Open fabianbs96 opened 1 month ago

fabianbs96 commented 1 month ago

The LLVMAliasSet contains a lot of spurious aliases due to its context insensitivity and its almost not present field-sensitivity. Hence, the client analyses based on this alias information produce many false positives and need to propagate many more facts than necessary, resulting in a severe performance hit.

Therefore, some analyses in phasar, such as the IFDSTaintAnalysis and IDEExtendedTaintAnalysis, filter the alias sets on-the-fly to achieve better results.

This PR provides a wrapper FilteredLLVMAliasSet around the LLVMAliasSet that abstracts and caches the filtering.

fabianbs96 commented 1 month ago

Hi @vulder, thanks for your comments. To answer your questions:

Where do you implement the caching (I might have missed it 😆 )

The caching is implemented in getAliasSet(), but now I have also implemented it for getReachableAllocationSites()

and how exactly do you ensure that the cache is a) not to big and b) how do you do cache invalidation.

Currently, I have not implemented cache invalidation and just keep the cache growing. In my tests (on some coreutils), it has not been any problem. Also, for IFDS and IDE analyses, it is hard to predict, when an alias set is never used again.

One could implement some ref-counting or least-recently-used strategy, but I havent' implemented it (yet?)

vulder commented 1 month ago

Hi @vulder, thanks for your comments. To answer your questions:

Where do you implement the caching (I might have missed it 😆 )

The caching is implemented in getAliasSet(), but now I have also implemented it for getReachableAllocationSites()

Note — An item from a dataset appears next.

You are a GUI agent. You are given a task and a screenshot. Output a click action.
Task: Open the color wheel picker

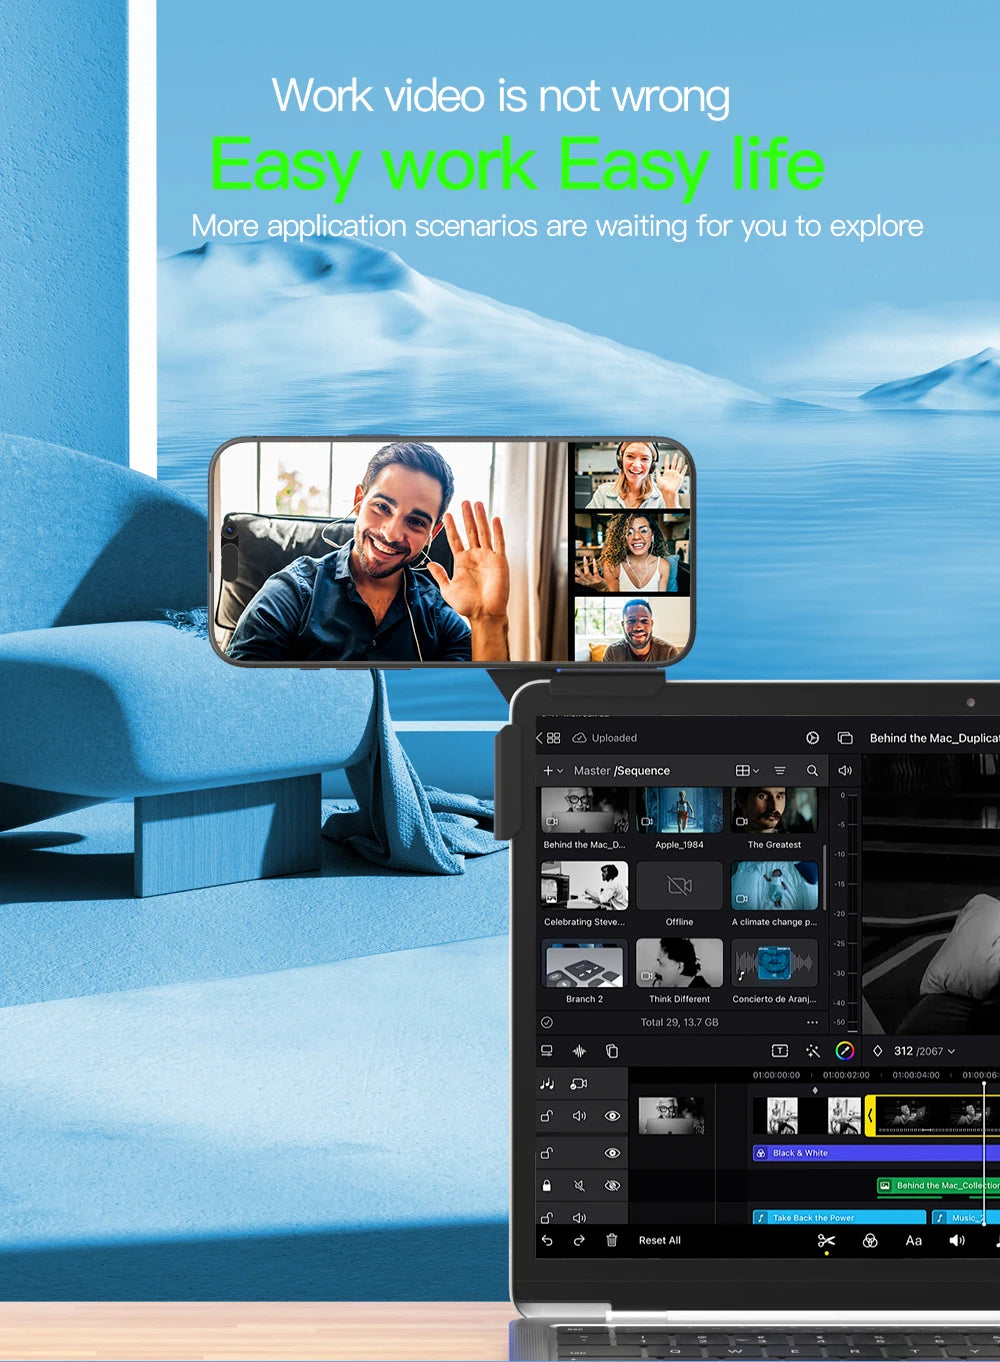[x=844, y=1051]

and how exactly do you ensure that the cache is a) not to big and b) how do you do cache invalidation.

Currently, I have not implemented cache invalidation and just keep the cache growing. In my tests (on some coreutils), it has not been any problem. Also, for IFDS and IDE analyses, it is hard to predict, when an alias set is never used again.

One could implement some ref-counting or least-recently-used strategy, but I havent' implemented it (yet?)

Ok, just keep in mind invalidation could also be interesting when the cache grows to big. So, even when a set would be needed again afterwards it would be useful to remove it from the cache to reduce the memory footprint.